If I didn’t have it, I didn’t have to store it. If I didn’t need it, I didn’t have to pay for it.

So many things being advertised at me. “In the end what difference does it make?” and “You can’t take it with you when you’re gone.” Were also common thoughts that passed through my mind. Did I need it, or did I just want it? If I didn’t want everything, I could get by on very little money. Day to day life might not always be convenient, but it's proven to be more interesting.

Since I was about 30 I’ve been restless. I loved where I worked, until I didn’t love it anymore. Every day was the same routine, no matter where I was working. It went something like, wake up, maybe have breakfast, go to work, sit at a desk in a room - with or without a window, stop for five minutes to have lunch, go home, sit in front of the TV, go to bed. On a weekend, see some friends, have a drink, spend some money. Rinse and repeat. This isn’t how everyone lives, but it seemed to be the pattern I’d settled in to. I can never seem to find a balance.

I still haven’t been able to find balance, it’s all in. Now I’ve cut back everything. I left a house full of stuff and I got a van. Now I retire to Wendell at night. My living quarters is probably about 12 cubic meters. My old wardrobe filled a trailer and was given to the Salvation Army, now my wardrobe consists of about four t-shirts and two pairs of shorts and fourteen pairs of underwear. After I thought I’d scraped it back to essentials, I find I’m still carrying around things I haven’t touched for months.

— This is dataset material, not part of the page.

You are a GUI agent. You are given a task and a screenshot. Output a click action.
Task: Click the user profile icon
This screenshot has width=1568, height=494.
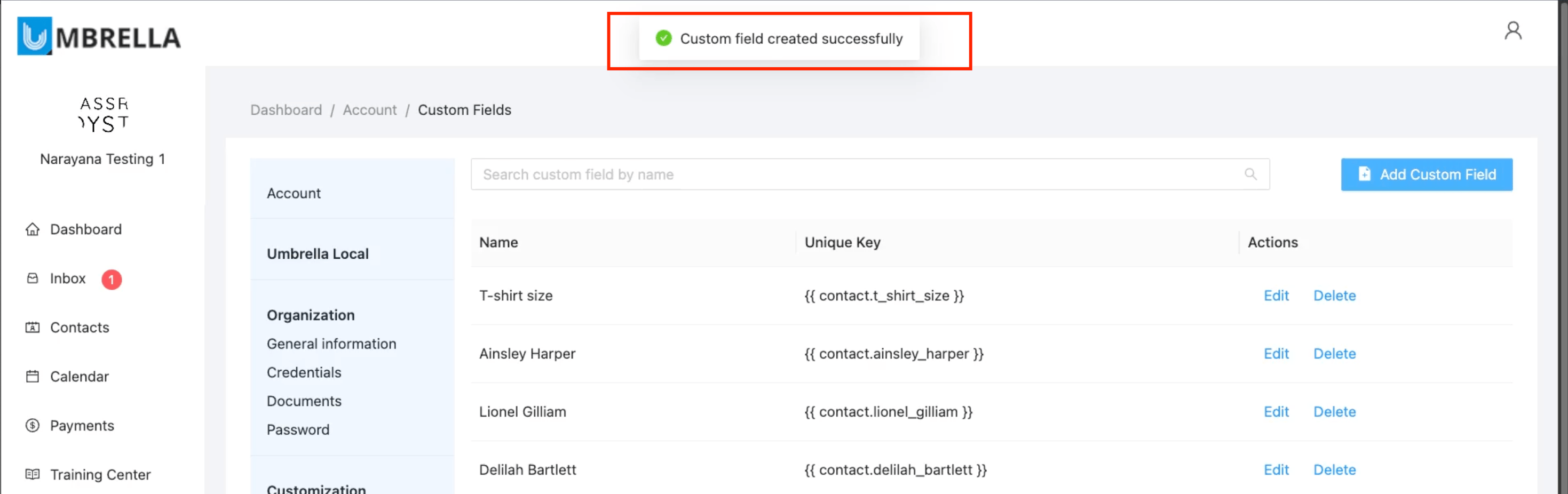(1512, 31)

I did get freedom and I haven’t looked hard enough at how this has really managed to last so far. It will be two years soon and I haven’t been without food or shelter. I haven’t struggled though anything. I haven’t been on or needed government welfare, haven’t had to borrow money, or sell my body.

I have discovered beaches, waterfalls and forests, silence and nature. Things I didn’t care about before and now really enjoy.

After all the dust had settled and I’d stopped reading about death and decluttered my life. I appreciate that the way my lifestyle has transformed so far, would not have been possible without being sent on this weird mindfuck, kick started by the events of five years ago.

I can travel all around the country. Spending as much or as little time in one place as I like. Instead of the allocated four weeks a year I might use to have a “holiday” – if I was working for someone full-time - to afford the house and things I thought I needed to be happy.

Something I hear from retired people, is that they waited until they retired before they started to get out. They mention that they wished they had done it when their bodies were younger and they had more energy. I feel blessed I've lost the plot and am doing this now. Even though I don’t know how it will pan out for me when I’m at retirement age.

There are a lot of things I think about, the word naïve comes to mind about my personality. I’m okay with that. My beliefs also conflict with what I do. I don't want stuff, but I ended up needing a drone.

I don’t know how long this will last and I don’t know what is happening in the future. I do know that I feel different today.